Parties to the contract
Valenzuela v. CA Valenzuala (General Agent of Philamgen) solicited marine
insurance for Delta Motors. He was not given his commission of
1.6M. Philamgen offered Valenzuela a 50-50 commission basis
which Valenzuela declined. Philamgen got mad and did not give
him his commission. They even terminated the General Agency
Agreement.
SC: The agency was one “coupled with an interest”. Insurance
agents have a hard time getting clients, and Valenzuela was
able to build up his reputation, just for Philamgen to terminate
it?
As to Valenzuela’s liability to pay Philamgen for the unpaid
and uncollected premiums: Valenzuela is merely an agent, not
a party to the contract of insurance. It is between Philamgen
and Delta Motors. The remedy for the non-payment of
premiums is to put an end to and render the insurance policy
not binding.
RCBC v. CA Goyu had a credit facilities and accommodations agreement
with RCBC for 117M. Goyu mortgaged 4 properties which were
insured by Malaya, Alchester being the agent.
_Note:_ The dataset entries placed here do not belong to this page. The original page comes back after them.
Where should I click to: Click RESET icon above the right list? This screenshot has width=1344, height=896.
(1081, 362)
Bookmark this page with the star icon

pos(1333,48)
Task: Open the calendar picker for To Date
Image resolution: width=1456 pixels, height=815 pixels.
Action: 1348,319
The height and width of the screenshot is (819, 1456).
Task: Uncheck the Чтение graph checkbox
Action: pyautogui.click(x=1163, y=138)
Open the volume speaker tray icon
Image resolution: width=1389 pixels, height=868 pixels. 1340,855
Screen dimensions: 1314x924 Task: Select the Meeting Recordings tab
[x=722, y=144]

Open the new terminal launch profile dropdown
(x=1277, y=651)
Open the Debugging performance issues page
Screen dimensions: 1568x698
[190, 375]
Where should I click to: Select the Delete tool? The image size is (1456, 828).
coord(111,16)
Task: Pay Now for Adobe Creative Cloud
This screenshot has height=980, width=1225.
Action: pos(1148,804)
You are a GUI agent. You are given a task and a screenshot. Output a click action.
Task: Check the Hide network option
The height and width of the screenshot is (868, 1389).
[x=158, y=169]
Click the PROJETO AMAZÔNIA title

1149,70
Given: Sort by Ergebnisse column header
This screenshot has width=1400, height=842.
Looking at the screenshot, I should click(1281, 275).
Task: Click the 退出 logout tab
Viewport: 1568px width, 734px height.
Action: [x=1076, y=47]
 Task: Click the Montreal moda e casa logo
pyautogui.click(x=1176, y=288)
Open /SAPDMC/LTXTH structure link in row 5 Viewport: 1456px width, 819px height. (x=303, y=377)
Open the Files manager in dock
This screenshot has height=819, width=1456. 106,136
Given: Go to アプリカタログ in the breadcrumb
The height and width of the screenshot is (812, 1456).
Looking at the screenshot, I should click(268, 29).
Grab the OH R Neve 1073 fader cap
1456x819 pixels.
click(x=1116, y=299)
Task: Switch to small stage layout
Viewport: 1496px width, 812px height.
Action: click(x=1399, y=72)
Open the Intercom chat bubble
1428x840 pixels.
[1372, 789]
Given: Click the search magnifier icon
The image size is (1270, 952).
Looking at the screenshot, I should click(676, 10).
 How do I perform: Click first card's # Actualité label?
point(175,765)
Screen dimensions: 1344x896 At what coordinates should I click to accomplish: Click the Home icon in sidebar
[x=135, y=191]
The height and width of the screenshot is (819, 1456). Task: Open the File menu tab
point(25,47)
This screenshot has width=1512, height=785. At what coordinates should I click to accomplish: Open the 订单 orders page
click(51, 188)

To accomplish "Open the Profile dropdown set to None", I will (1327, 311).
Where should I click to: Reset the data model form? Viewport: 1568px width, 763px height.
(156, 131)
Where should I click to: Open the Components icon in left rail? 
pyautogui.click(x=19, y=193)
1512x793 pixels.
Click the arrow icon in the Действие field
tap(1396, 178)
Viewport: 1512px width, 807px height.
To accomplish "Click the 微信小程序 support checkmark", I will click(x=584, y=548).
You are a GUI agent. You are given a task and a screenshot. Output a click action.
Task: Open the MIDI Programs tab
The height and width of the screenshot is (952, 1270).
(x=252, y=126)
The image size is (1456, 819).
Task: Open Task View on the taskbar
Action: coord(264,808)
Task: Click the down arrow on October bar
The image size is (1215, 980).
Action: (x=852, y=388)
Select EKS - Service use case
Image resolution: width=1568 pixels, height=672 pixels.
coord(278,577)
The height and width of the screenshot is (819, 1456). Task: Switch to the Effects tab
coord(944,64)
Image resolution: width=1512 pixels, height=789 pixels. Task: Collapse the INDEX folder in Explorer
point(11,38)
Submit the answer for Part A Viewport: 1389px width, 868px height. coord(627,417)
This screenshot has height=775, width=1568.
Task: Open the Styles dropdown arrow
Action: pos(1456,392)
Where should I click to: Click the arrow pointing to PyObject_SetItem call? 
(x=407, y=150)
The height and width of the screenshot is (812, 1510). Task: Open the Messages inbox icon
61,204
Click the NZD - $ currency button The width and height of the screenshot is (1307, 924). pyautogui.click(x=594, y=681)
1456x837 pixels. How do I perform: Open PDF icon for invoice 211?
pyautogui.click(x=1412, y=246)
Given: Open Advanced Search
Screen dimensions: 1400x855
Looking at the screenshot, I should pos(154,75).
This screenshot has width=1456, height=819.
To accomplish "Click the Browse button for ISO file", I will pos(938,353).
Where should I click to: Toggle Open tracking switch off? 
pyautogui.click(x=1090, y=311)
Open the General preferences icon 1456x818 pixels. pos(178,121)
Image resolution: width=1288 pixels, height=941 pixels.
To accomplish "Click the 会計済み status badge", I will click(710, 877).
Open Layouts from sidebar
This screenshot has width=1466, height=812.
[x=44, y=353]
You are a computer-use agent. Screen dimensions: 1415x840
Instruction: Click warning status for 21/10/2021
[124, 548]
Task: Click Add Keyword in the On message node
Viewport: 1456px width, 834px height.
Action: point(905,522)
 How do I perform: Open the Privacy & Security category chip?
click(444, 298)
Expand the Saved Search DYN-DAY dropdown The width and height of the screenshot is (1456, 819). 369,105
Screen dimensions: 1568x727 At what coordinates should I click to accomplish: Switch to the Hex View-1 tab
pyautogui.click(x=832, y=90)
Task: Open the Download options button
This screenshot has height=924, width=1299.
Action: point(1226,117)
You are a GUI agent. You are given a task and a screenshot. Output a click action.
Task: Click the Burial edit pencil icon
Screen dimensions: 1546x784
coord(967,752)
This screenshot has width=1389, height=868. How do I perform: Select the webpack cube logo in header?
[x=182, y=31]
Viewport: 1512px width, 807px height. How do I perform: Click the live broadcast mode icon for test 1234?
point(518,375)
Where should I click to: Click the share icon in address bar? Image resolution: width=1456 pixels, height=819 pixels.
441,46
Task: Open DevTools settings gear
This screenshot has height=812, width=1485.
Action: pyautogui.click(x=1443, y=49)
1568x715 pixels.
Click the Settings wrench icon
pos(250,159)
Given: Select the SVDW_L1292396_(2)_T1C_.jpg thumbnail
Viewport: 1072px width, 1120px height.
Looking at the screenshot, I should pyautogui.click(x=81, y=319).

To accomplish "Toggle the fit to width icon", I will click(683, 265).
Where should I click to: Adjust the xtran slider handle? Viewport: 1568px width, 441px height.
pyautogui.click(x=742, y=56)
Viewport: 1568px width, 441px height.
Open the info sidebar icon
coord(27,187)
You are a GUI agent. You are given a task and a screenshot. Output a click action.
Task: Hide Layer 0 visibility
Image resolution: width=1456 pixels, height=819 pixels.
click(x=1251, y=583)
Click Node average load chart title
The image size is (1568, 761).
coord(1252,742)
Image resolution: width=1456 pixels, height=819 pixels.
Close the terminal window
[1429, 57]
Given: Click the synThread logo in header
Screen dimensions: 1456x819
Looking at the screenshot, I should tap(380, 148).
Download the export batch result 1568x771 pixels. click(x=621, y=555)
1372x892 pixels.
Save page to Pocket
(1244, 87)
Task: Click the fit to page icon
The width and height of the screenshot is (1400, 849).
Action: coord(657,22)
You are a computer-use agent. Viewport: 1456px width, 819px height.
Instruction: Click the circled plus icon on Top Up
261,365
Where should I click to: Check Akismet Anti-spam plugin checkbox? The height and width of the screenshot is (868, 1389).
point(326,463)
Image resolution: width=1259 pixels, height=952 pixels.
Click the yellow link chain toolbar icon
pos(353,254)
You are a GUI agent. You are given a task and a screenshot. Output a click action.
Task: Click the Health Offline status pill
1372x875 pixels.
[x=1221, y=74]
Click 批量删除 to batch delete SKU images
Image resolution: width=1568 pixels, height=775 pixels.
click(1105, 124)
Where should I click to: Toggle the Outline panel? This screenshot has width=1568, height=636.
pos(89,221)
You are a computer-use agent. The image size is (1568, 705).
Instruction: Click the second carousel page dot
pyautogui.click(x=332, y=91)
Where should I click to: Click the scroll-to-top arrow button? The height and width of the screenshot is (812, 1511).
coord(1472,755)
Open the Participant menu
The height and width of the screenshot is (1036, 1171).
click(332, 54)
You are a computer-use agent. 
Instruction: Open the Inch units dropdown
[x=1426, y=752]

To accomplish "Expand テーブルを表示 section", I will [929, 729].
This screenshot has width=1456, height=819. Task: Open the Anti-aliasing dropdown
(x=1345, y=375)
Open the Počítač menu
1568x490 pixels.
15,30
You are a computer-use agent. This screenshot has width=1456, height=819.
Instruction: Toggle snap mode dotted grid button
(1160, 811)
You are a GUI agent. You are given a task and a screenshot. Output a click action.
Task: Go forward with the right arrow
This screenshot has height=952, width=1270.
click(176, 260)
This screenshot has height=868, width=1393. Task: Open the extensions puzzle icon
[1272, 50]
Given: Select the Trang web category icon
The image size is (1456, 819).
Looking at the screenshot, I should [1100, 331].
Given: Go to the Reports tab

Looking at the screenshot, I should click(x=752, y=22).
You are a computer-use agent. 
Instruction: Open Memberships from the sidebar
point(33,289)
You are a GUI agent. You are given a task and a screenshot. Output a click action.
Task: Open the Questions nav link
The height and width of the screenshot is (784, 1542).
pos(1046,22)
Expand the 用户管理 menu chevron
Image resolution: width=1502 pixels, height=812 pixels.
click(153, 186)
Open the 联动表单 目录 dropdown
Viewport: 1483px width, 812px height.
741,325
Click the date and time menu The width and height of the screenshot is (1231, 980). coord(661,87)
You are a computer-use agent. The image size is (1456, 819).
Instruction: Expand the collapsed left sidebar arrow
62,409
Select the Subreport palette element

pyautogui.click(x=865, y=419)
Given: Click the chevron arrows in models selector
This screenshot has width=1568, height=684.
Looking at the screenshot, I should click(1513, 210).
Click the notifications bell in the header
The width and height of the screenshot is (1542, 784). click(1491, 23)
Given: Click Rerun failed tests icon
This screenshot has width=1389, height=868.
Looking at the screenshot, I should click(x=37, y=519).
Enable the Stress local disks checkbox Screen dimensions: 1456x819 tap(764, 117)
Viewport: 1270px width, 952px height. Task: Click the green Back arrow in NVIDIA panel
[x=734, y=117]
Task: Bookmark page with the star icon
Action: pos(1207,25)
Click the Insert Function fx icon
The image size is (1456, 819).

Goyu’s factory building was gutted by fire, so Goyu sought to
claim indemnity from Malaya. Malaya denied the claim saying
that there were other creditors who have better rights. RCBC
also filed to claim from Malaya.
Although in the insurance contract RCBC was not a
beneficiary, it was revealed that the intention of Goyu and
RCBC was that RCBC was to be the beneficiary of the insurance
policy.
- Goyu got the policies from Malaya, a sister company of
RCBC
- Alchester said that the policies were in favor of RCBC
- Goyu and RCBC had an agreement and Goyu already
benefitted from the credit facility that they agreed
upon. SC: equity.
Palileo v. Cosio Palileo obtained a loan from Cosio. As security, Palileo gave a
Conditional Sale of Residential Building in favor of Cosio. Cosio
had this insured with Associated Insurance. When the building
was gutted by fire, Cosio obtained indemnity from Associated.
Palileo is now claiming the proceeds.
SC: Insurance taken by a mortgagee is independent of the
mortgagor.
What should happen:
Associated pays Cosio for indemnity
Associated is subrogated in the rights of Cosio (as mortgagee)
to claim from Palileo (mortgagor). The mortgagee may insure
his interest in the property independently of the mortgagor.
Great Pacific Life v. CA DBP obtained a Group Life Insurance from Grepalife to insure
the lives of eligible housing loan mortgagors of DBP (Mortgage
Redemption Insurance).
Dr. Wilfredo, a debtor of DBP, applied for this. He then died due
to massive cerebral hemorrhage.
DBP wanted indemnification from Grepalife. Grepalife denied
and said that it was part of the exemption from the coverage
because he concealed his hypertension which caused his
hemorrhage. So DBP foreclosed on the lot of Wilfredo.
Wilfredo’s widow wanted to claim from Grepalife too.
SC: Yes, the widow is a real party-in-interest despite the
mortgage, and when he died, his heirs succeeded thereto.
What happens here:
Grepalife pays the creditor-mortgagee (DBP). Any excess will be
for the beneficiary/ies designated by the debtor.
Since a policy of insurance upon life or health MAY PASS by
transfer, will or succession to any person, whether he has an
insurable interest or not, and such person may recover it
whatever the insured might have recovered, the widow of the
decedent may file suit against the insurer Grepalife.